Margaret Cavanaugh, a sophomore at Classical High School in Providence, told some 250 of her peers who had “skipped” school in mid-March and gathered at the Statehouse to protest lax responses to climate change that, “We must make our voices heard. We should be screaming to the people in power to make changes.”

Sadly, however, when it comes to climate change, environmental protections, and social injustices far too many of the people holding power in this country stick their fingers in their ears and make the lala sound whenever any of these interconnected subjects are mentioned. Screaming at them, while it will momentarily make you feel better, ultimately won’t accomplish much.

So please allow this 51-year-old who skipped school for no good reason and learned nothing from the experience except how to break into a 1971 Chevy Chevelle when he mistakenly left the keys in the car, offer one bit of less-than-sage advice to our future leaders: hit them, figuratively, not say, with an egg to the back of the head, in their pocketbooks and wallets. Make them see red and turn red.

Mitigating climate change goes well beyond reducing greenhouse-gas emissions. It’s also about shrinking consumption and elevating the marginalized and the desperate.

Our inspirational population of engaged youth must play the lead role in overcoming the death and destruction Millennials, Gen Xers, Baby Boomers, and the Greatest Generation have wrought on this planet, the environment, and each other. We have spectacularly proven we are not capable of such leadership. You, Gen Z, have identified there are problems and are demanding solutions. Don’t wait for us to provide the latter.

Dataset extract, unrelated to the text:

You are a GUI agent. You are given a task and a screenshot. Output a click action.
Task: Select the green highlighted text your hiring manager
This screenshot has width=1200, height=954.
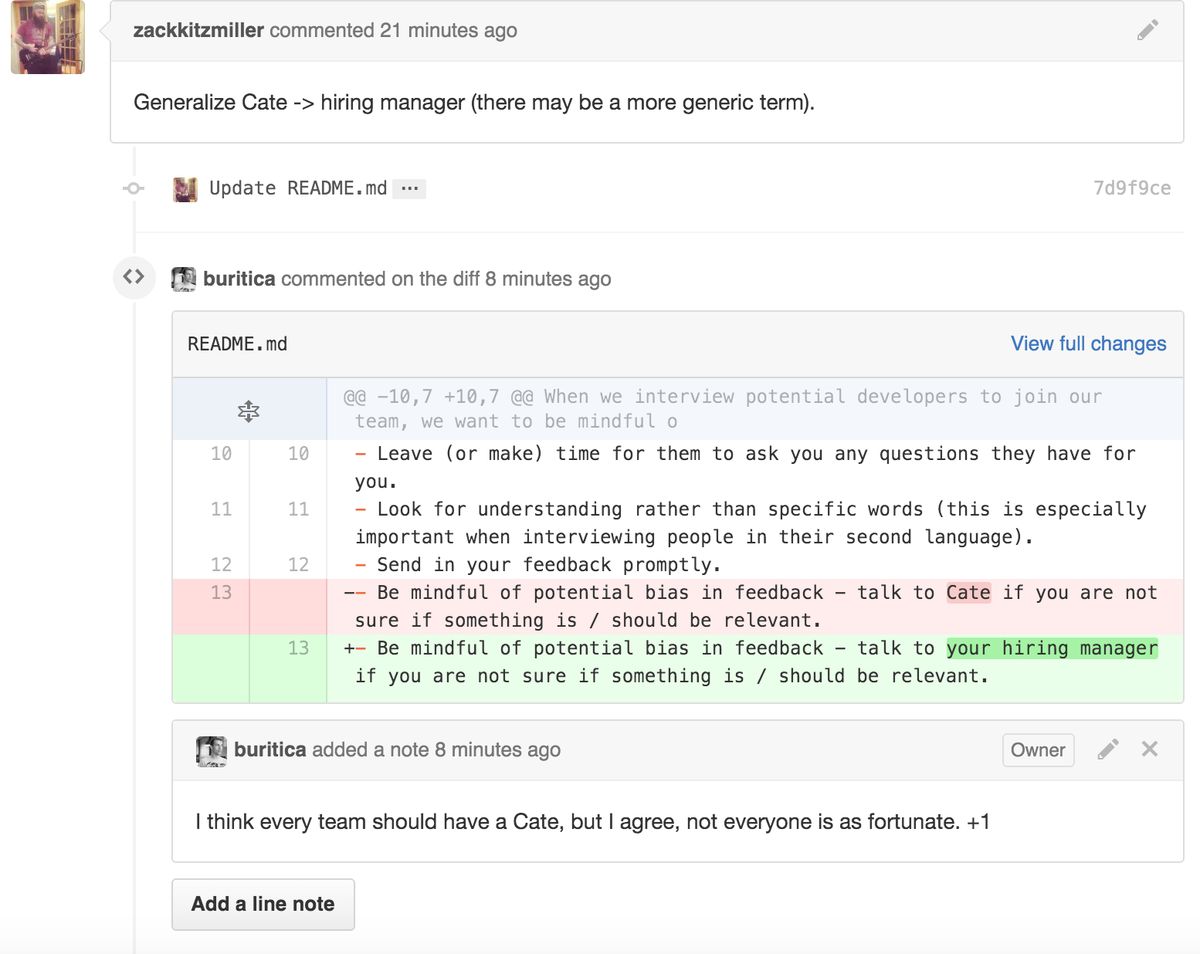(1050, 648)
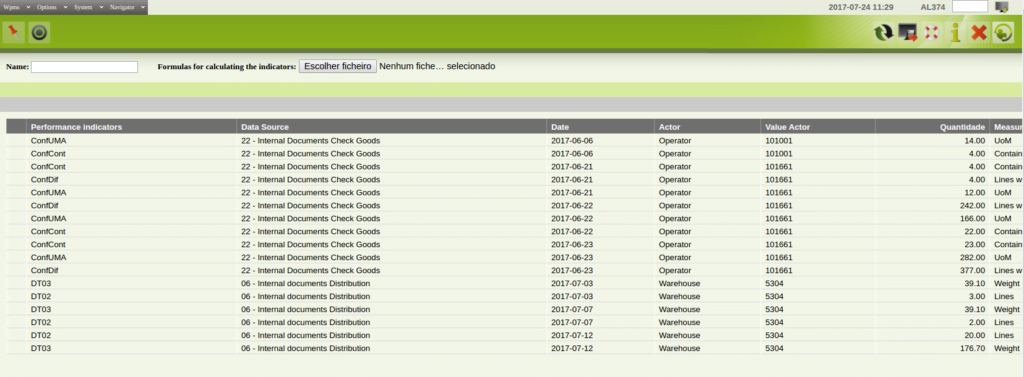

Your most important work will be to break up the incestuous relationships we birthed between corporations, the shareholders they kowtow to, the politicians they buy, and the products they sell, most of which are wasteful and needless.

It’s not an easy task. As corporations merge and monopolize, thanks to the undemocratic — even criminal — efforts of many elected officials, power and wealth are being consolidated, severe weather is worsening, and pressures are mounting.

We Millennials, Gen Xers, Baby Boomers, and Greatest Generationers are too busy being distracted by D.C.’s hodgepodge of carnival barkers and punchinellos to detect the problems that really matter. We’re too busy being entertained, outraged, and disgusted by cable TV’s endless supply of talking heads to understand what is really happening to us and the world.

You need to starve the beast we continue to feed — by buying the products and services advertised on cable TV’s hate programs; by letting social media control the information and narrative; by making corporations people; by allowing children to be put in cages; by making it harder for people to vote; by supporting endless war; by making people wealthy even as they spew bigotry, pollute the air, water and land, damage ecosystems, endanger plants and animals, degrade public health, and put the future in peril.

Please keep up your inspiring work. There’s a chance it will motivate more of us Millennials, Gen Xers, Baby Boomers, and Greatest Generationers to help you build bridges, spread tolerance, embrace peace, protect the environment, and give a voice to the voiceless.

Frank Carini is the ecoRI News editor.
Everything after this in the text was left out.